カリフォルニア・ポピー
――梓、まだ帰ってこないのかな〜……。
いつまでたっても梓が帰って来る気配はない。
「まさか……こりゃあ、梓を捜しに行かないと」
どうやら修学旅行の甘い思い出に浸りすぎたようだ。ラジオは途中から録音して、続きは帰ってから聴く事にした。
「まぁ〜着替えはいいか。面倒くさいし」
基本的に家に帰ると全てが終わったような気分になって、ついダラダラするので、スイッチを入れるのに時間がかかってしまった。そうこうしている内にやっとスイッチが入ったオレは、もしもの時の為に、胸ポケットに鉄板入りの御守りを入れて、ハンカチ・ちり紙はズボンの小さいポケットに入れて、懐中電灯は……やっぱり辞めにして、自転車の鍵を探した。
……あれっ?どこに置いたっけな?
……あ、そうか。付けっぱなしだった。
やっぱりなんとなく頭にスイッチが入ってないことを自覚したオレは、玄関に向かって階段を下りた。玄関につくと、何時間か前に履いていた通学用の軽いスニーカーが脱ぎっぱなしになっていたので、それにもう一度足を入れた。まだ充分に靴に収まってない足を、つま先をトントン言わせながら微調整していく。
自転車置き場まで行き、この前リサイクルショップで買った約五千円の自転車にまたがり、ライトをつけた。……と思ったら、今度の自転車は自動で光るタイプだった事を思い出して、一人で苦笑いした。梓に見られて無くてよかった。見られていたら、きっと馬鹿にされていただろう。
駅までは徒歩で約百五分。
自転車で行くと、約四十五分。
自転車での爽快感、プライスレス。
……何を考えてんだ、オレは。
自転車に乗る時の必須アイテムと言えば、やっぱりウォークマンだ。最近はアメリカの会社の音質がいいやつを愛用している。前の壊れたウォークマンをみかねた梓が一緒に選んでくれて、(と言うか勝手についてきて)お小遣いを貯めて、やっと去年の誕生日に買った代物だ。オレはスイッチを入れると、お気に入りのアップテンポな曲をチョイスした。

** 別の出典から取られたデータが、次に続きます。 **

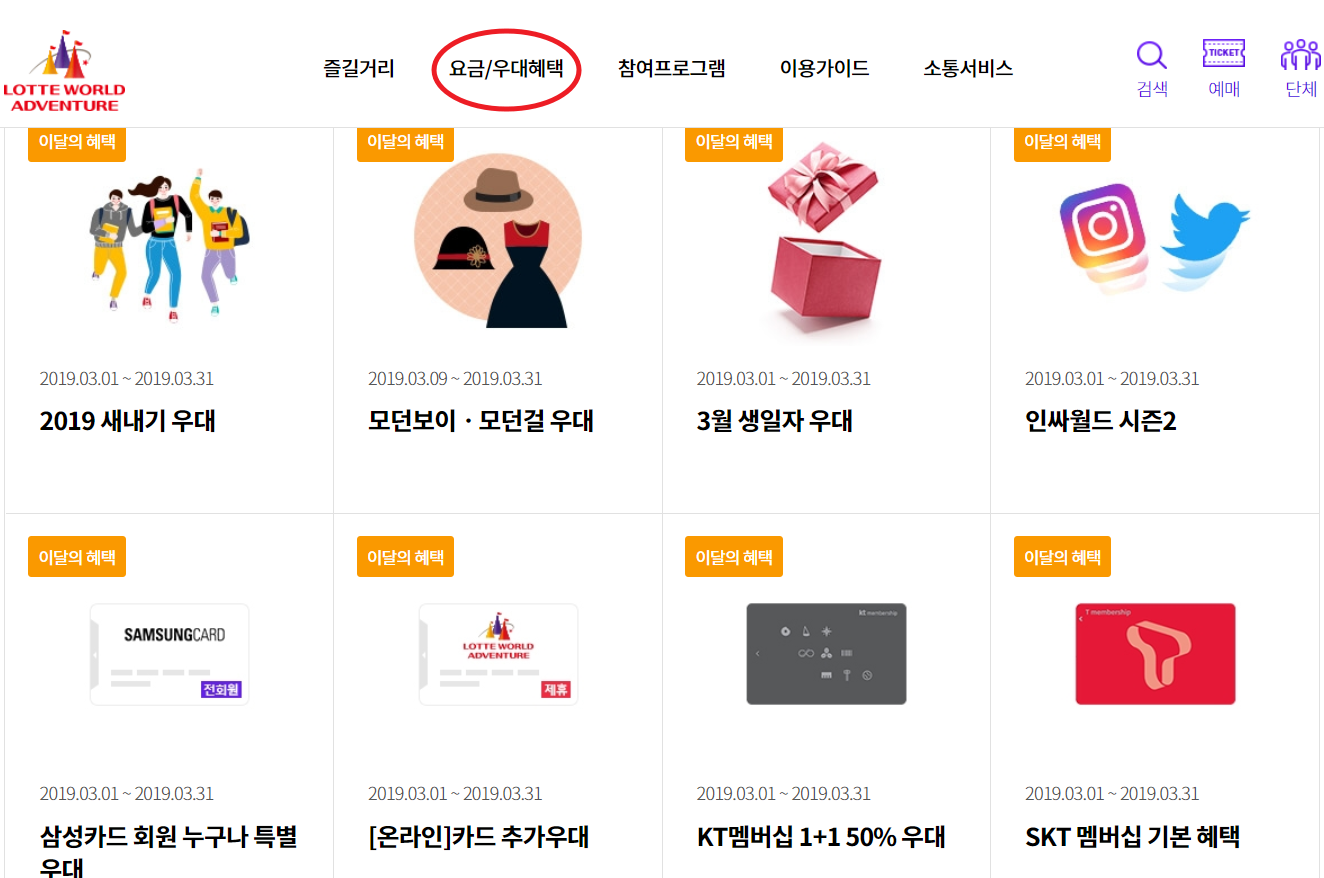Open the 인싸월드 시즌2 promotion
The height and width of the screenshot is (878, 1324).
point(1100,421)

最近知ったのだが、修学旅行の時に聞いたKAIが、なんとこの前メジャーデビューしてCDを発売されたらしい。なんでも、あのラジオをたまたま聴いていた某有名プロデューサーの一言で決まったらしい。運命って、時にその人の人生を丸っきり変えてしまうんだな。……何言ってんだオレは。
オレは修学旅行から帰ったとたん、動画公開サイトでなんとかKAIの動画を探し、録音し、ウォークマンに入れた。それを今でも毎日の通学で聴いている。
オレは前奏が流れ出すのとほぼ同時に、月面着陸した人と同じくらい慎重にペダルを踏んで、決戦の場へ走りだした。
真夜中って本当に街全体が眠っている。もう三月なのに、“涼しい”よりも“肌寒い”に似た風が吹いている。自転車に乗ったオレはそれをもろに受けて、きっと鼻と耳が真っ赤になっていただろう。……そこまではいってないか。梓は寒がってないのかな。急に心配になってきた。
それにしても、さすがリサイクルショップの自転車。ライトをつけるとコイルが擦れる音がうるさくて、意外と耳障りだ。あまりに耳障りなので、消してやろうかと思ったが、警察に呼び止められて説教を聞いてる暇なんてない。ここはとりあえず迷惑そうに見てくるギャラリー達を無視しつつ、心の中で『ごめんなさい』を連呼した。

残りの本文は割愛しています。